Bill Naumann first began volunteering for Norwood Nuggets Youth Hockey back in 2005, as his son had just started playing the sport.
At the time, the program was in decline.
Naumann and other dedicated volunteers rolled up their sleeves and worked hard to restore the Nuggets program. By the 2016-17 season, they had become so successful that Massachusetts Hockey honored Norwood with its “Excellence in Growth Award.”
“We increased our numbers over a five-year period by around 165 players,” said Naumann, who served as Norwood’s president for nine years.
That was no small feat for a youth program that has no town ice rink and must travel to surrounding towns for practices and games.
“We were like wandering gypsies,” Naumann said.

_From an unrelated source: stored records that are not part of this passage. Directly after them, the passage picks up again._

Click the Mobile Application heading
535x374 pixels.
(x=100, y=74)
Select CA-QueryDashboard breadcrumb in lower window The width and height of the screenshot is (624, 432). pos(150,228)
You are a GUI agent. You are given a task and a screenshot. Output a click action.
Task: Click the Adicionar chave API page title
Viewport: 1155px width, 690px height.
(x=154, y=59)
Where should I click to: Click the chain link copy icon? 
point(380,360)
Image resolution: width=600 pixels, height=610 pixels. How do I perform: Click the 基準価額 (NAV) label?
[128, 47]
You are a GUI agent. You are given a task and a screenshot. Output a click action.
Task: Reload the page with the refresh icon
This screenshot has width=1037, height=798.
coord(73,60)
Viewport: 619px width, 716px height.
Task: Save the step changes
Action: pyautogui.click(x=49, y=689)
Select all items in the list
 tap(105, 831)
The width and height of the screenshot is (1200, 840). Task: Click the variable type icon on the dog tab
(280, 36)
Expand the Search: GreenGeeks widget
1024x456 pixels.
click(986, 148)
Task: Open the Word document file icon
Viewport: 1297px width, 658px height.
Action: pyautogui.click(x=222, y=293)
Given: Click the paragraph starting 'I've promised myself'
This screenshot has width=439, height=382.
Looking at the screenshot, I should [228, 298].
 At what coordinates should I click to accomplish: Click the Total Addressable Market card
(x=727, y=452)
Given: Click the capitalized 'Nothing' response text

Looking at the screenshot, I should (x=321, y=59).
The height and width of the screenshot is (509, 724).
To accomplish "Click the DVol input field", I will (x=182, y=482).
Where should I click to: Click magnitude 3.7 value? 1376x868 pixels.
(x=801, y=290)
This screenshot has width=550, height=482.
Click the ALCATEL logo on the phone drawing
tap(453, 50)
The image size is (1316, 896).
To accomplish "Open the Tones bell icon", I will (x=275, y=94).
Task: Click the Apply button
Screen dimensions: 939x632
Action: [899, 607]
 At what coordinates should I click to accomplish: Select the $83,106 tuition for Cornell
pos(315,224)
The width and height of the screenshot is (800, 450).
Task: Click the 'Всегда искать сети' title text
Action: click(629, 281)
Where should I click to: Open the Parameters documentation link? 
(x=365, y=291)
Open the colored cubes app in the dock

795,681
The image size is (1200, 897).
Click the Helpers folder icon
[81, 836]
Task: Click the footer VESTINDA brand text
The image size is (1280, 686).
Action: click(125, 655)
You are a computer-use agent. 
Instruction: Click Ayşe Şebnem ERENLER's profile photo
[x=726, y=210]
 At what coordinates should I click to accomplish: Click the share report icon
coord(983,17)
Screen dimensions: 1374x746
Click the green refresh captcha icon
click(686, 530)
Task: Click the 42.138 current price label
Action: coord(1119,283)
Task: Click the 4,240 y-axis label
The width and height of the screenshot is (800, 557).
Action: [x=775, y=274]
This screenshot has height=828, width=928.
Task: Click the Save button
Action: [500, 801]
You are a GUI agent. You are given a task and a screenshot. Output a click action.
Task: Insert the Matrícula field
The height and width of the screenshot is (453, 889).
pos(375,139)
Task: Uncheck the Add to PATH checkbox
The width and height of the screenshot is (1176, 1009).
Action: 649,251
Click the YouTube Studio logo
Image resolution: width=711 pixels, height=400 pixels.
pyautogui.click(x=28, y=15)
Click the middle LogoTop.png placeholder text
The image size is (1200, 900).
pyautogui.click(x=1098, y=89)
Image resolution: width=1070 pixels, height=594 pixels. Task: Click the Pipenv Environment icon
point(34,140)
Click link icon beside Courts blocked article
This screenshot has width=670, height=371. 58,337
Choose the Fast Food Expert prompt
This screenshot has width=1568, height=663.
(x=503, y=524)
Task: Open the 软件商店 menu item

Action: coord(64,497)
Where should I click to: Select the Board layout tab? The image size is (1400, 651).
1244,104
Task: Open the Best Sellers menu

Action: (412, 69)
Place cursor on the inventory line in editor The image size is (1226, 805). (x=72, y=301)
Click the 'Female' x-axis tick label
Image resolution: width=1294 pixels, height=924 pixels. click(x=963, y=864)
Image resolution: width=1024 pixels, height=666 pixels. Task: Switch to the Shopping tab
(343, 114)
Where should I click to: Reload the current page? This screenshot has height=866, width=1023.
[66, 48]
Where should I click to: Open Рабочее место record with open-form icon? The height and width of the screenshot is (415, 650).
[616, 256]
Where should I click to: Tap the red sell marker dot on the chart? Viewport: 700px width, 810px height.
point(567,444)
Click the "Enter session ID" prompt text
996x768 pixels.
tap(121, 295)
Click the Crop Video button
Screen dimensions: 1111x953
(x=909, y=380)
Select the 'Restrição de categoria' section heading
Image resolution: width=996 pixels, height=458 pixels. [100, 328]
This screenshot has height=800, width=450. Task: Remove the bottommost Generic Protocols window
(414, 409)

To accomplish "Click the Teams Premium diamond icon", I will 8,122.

The situation was nothing new for Naumann. While growing up in Norwood, he played for the Nuggets and later at Norwood High School.
So, how was the Nuggets program able to overcome such obstacles to achieve that impressive growth?
It started with recruiting parents. Naumann said a lot of the parents he reached out to didn’t know the “difference between a blue line and a clothesline,” but he offered them an affordable way to get their kids involved in the sport, which worked wonders.
Naumann and his merry band of volunteers introduced USA Hockey’s American Development Model cross-ice 8U programming, founded the Town Line League for 8U players, and built the girls program from the ground up.
“It wasn’t just me,” he said. “There were a lot of people that did a lot of pulling on the rope that enabled us to turn the program around because the program had fallen on hard times.”
In addition to his son, Naumann had three daughters pass through the Nuggets program. All of them played high school hockey, and two went on to play college club hockey.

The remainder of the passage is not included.